Did you know? Over 330 million people live within 10 km of rivers originating in snow leopard habitat. People and snow leopards need to co-exist. Together, they thrive and help provide a balance in the Himalayan ecosystem.
"Snow leopards balances the Himalayan ecosystem, the source of our life-giving river systems- the Ganga, Yamuna and Brahmaputra".
For centuries, snow leopards and people have lived side by side as part of the mountain ecosystem. Religious and cultural beliefs and traditional knowledge ensured a harmonious coexistence between people and the big cat across its range. Without the snow leopard, the health of the biodiverse Himalayan ecosystem would be disrupted.
Have you ever wondered about the living conditions of those who reside in the icy Himalayas? It is an everyday battle.
The fur of this elusive species keeps them well insulated in cold weather - it usually is 5 cm long on their back and sides and almost 12cm long on their belly. Snow leopards' tails are 80-105 cm long.

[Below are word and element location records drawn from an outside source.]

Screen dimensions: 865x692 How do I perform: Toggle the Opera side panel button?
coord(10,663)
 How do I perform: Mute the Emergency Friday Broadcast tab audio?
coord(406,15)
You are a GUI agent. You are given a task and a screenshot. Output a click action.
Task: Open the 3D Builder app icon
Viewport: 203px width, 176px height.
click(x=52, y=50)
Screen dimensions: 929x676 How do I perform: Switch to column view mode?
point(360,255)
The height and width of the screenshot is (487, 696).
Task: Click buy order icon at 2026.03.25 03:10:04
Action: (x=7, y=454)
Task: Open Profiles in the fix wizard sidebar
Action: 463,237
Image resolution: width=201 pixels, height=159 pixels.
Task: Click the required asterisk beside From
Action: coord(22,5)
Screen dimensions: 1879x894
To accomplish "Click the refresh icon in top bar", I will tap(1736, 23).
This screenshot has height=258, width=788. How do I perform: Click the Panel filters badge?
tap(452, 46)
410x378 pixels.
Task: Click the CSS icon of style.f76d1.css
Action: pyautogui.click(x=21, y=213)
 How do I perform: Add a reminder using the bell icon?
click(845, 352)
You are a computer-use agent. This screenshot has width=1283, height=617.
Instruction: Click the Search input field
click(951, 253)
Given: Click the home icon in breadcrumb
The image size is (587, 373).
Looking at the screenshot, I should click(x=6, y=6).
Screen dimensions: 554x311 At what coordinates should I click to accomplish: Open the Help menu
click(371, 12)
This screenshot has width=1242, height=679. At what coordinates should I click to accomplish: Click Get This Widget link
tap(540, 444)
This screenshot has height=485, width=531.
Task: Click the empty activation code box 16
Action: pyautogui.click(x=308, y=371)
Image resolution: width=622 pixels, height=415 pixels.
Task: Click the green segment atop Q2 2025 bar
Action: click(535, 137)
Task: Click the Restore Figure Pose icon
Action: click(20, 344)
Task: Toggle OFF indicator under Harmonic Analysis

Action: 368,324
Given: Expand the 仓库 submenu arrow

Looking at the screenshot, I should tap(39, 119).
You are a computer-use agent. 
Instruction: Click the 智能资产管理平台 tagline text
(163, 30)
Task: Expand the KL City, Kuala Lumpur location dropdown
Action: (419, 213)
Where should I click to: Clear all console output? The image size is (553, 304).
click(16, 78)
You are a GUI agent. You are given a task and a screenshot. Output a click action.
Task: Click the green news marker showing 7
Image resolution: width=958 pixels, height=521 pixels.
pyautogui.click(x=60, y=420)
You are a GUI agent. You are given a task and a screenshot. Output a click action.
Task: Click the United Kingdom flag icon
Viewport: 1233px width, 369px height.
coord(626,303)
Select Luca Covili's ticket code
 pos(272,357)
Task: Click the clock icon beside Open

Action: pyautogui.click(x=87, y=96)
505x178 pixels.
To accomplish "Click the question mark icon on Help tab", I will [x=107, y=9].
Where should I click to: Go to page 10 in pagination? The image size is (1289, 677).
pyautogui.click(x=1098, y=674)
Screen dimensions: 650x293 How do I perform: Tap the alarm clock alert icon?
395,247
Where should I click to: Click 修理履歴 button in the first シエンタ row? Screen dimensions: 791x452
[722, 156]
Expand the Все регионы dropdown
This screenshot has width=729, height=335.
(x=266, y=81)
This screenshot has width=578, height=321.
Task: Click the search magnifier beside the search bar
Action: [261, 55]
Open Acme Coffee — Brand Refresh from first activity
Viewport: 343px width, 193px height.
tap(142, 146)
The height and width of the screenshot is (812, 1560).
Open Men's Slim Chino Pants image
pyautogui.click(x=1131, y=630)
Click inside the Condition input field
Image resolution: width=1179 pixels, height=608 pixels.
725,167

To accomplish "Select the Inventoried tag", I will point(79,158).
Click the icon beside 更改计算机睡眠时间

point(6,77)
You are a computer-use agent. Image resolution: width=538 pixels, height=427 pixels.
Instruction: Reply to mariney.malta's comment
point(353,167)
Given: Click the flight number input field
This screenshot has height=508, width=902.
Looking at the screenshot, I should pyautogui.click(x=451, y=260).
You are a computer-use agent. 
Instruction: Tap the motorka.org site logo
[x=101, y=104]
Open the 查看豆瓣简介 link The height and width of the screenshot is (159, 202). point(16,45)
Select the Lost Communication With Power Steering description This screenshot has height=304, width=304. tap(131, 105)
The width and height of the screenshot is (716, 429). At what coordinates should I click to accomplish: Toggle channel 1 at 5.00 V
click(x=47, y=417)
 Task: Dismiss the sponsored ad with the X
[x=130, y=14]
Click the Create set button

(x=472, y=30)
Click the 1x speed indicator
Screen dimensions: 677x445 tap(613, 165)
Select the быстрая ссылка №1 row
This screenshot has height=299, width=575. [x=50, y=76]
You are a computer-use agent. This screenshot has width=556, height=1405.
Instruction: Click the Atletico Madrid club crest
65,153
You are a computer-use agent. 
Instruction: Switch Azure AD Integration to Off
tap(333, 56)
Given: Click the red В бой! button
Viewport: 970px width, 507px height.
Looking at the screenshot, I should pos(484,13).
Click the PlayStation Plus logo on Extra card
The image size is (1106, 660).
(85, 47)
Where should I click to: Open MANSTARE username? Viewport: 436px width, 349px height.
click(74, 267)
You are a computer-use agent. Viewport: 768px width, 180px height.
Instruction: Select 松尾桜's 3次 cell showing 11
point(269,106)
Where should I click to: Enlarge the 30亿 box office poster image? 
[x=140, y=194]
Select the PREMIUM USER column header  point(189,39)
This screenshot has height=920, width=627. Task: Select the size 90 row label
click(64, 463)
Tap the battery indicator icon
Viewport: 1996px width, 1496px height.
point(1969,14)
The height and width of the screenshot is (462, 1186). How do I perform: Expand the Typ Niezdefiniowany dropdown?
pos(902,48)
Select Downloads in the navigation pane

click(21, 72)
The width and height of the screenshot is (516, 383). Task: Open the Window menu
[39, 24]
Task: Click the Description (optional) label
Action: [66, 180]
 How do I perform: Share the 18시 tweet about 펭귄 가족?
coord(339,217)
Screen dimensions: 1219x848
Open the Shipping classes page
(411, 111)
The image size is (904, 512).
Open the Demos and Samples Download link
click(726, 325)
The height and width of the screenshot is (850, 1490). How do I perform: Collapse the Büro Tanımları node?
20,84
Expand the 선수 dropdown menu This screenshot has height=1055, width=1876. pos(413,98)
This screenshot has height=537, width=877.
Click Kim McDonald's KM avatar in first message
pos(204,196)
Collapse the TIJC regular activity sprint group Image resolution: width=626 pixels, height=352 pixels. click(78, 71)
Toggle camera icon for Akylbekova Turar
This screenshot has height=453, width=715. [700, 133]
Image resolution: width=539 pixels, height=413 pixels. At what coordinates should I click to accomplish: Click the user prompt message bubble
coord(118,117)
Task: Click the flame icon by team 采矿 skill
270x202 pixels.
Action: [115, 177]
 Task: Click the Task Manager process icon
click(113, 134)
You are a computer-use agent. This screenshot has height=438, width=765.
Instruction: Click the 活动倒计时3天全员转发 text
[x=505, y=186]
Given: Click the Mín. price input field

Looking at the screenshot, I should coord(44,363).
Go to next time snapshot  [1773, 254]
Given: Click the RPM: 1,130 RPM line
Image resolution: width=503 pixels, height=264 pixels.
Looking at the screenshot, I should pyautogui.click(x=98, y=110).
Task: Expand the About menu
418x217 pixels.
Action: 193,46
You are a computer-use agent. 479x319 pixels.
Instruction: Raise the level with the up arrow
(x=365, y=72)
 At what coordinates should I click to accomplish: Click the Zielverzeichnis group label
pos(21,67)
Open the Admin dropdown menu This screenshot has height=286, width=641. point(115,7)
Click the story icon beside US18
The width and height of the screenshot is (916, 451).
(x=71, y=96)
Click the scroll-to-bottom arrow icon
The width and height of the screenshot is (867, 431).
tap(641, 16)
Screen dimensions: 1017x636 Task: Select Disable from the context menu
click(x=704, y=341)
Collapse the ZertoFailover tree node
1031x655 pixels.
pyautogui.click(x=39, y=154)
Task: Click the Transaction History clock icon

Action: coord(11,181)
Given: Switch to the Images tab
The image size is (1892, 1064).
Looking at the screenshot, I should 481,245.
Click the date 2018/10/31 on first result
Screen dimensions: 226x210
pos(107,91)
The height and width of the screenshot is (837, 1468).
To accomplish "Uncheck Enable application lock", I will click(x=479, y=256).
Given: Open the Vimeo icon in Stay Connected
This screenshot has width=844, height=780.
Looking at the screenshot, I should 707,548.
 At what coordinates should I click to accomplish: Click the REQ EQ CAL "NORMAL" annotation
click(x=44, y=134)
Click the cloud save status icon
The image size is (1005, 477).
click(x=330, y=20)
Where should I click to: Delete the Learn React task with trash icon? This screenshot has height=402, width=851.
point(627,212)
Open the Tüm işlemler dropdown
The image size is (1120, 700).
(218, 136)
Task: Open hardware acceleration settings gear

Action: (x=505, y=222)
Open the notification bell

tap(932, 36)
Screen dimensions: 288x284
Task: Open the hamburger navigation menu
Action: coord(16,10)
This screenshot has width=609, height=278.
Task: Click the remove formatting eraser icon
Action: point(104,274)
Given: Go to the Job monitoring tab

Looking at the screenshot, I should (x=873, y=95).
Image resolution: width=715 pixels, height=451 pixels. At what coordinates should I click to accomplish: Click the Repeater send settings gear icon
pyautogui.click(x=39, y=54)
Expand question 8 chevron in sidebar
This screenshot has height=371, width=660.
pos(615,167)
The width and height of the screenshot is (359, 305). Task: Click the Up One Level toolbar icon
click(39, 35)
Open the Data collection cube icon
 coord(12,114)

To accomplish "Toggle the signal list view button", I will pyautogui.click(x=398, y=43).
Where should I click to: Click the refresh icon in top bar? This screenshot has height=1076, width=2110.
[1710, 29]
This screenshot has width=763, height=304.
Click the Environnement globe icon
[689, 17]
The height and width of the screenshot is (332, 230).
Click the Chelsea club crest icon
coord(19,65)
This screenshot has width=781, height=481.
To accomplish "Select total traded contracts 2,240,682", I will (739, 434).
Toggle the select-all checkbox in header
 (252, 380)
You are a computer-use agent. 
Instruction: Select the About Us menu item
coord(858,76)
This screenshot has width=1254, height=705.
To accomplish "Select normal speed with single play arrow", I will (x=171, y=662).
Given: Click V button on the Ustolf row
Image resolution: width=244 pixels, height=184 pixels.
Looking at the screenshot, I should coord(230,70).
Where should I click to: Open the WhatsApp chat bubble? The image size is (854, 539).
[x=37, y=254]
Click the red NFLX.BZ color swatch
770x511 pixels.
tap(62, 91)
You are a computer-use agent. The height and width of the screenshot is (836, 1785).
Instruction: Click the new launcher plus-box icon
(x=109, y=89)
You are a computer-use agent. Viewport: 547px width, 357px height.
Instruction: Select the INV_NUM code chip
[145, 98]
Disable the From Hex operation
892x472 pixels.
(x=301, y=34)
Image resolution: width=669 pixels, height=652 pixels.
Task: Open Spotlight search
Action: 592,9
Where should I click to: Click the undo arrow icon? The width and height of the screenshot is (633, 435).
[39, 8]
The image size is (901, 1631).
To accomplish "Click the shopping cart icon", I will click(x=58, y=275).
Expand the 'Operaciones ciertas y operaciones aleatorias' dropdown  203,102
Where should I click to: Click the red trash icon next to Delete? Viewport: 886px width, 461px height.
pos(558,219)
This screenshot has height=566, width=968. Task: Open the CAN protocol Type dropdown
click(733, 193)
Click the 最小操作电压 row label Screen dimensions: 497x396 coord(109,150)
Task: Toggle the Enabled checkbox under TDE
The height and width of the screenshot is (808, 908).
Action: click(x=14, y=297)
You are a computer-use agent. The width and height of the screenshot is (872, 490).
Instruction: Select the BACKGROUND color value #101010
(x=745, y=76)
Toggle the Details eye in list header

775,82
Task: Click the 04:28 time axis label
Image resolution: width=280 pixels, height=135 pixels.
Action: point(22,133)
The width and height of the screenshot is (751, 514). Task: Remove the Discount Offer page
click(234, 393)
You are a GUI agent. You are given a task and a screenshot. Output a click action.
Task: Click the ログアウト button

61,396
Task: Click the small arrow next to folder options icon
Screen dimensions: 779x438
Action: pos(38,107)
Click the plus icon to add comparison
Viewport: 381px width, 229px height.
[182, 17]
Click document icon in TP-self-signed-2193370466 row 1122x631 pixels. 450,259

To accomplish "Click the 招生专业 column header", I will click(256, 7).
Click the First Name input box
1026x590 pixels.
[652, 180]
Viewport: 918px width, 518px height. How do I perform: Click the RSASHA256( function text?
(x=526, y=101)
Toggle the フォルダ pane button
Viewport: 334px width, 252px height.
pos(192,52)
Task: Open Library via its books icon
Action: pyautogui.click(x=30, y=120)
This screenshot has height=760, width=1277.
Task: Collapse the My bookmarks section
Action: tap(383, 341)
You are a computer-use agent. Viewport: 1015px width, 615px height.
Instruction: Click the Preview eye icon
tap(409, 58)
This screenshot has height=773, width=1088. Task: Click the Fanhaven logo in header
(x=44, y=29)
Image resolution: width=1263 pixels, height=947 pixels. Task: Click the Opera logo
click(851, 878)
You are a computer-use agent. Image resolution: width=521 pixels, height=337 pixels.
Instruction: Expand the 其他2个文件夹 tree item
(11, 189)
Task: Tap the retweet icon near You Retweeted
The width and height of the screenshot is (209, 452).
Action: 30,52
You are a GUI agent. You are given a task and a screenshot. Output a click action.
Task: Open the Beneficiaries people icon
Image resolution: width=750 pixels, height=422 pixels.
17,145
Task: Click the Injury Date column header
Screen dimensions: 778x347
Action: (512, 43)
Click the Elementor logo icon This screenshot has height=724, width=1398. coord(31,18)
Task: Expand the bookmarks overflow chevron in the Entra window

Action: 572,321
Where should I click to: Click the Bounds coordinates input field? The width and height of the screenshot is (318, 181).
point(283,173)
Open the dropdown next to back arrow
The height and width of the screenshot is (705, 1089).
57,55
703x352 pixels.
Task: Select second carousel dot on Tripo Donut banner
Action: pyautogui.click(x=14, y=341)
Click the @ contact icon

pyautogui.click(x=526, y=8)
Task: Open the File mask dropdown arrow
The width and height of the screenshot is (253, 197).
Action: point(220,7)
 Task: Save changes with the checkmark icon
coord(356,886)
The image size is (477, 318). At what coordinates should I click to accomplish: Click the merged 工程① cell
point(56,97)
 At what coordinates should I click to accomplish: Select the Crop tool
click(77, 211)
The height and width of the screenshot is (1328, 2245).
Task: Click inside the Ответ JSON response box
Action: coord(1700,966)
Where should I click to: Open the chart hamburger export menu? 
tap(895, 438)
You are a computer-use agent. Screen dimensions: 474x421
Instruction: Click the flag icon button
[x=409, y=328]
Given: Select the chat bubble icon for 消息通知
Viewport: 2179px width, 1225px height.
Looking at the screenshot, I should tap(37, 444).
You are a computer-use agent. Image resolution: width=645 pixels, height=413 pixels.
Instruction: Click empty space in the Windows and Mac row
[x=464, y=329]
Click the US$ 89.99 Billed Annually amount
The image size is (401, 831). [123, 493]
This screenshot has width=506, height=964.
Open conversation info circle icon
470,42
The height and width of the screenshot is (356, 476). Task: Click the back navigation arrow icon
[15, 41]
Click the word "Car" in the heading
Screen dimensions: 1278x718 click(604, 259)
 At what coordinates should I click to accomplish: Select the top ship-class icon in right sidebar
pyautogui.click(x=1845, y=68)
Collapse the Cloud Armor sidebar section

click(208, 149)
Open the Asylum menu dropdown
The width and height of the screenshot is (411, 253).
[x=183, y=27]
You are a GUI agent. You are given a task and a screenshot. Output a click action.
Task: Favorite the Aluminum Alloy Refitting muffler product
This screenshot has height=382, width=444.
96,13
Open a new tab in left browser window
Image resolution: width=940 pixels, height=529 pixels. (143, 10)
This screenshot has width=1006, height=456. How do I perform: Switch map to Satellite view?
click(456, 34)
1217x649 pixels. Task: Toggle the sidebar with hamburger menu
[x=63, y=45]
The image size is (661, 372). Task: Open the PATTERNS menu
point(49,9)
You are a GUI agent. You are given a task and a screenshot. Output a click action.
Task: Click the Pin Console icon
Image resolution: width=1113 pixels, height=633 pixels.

They aid balance and wrap their long furry tail around themselves for added warmth during winters. Snow leopard’s wide, fur-covered feet act as natural snowshoes – helping distribute their weight over soft snow and protecting the soles from the cold.
Surprisingly, snow leopards can travel over 25 miles in a single night!
The snow leopard would do amazingly well in most athletic events, its best potentially being the long jump. Some snow leopards are well known to leap up to 9 metres - 6 times their body length!
Snow leopards are well camouflaged! Their thick grey fur speckled with dark rosettes and spots perfectly camouflage in the rocky terrain they call home.
As mysterious and elusive as they are, they are also crepuscular - indicating they are very active during the hours of dusk to dawn.
Human and leopard conflict has escalated in the last four decades. Livestock depredation by snow leopards often leads to communities killing them in retaliation. This has emerged as a leading threat to the remaining snow leopard population. The estimated number of snow leopards found in India stands between 470-516.
To help create a safe haven for the species, WWF India has developed and scaled-up initiatives. Some of our specific interventions are:
- Installation of predator-proof livestock pens to reduce livestock loss and retaliatory killing of snow leopards
- Keeping a pulse of the snow leopard population using robust monitoring tools
- Engaging local communities, tourists, and the Indian Army to protect the snow leopard
- Enhancing and diversifying livelihood opportunities for local communities, so that they benefit from sharing space with these furry big cats
When you help protect the snow leopard, you will also support the conservation of the Himalayan ecosystem. It is the source of three mighty rivers and most of our freshwater systems on which the lives of millions of Indians depend.
This International Snow Leopard day, let’s begin to understand this majestic species and how we can thrive with them together!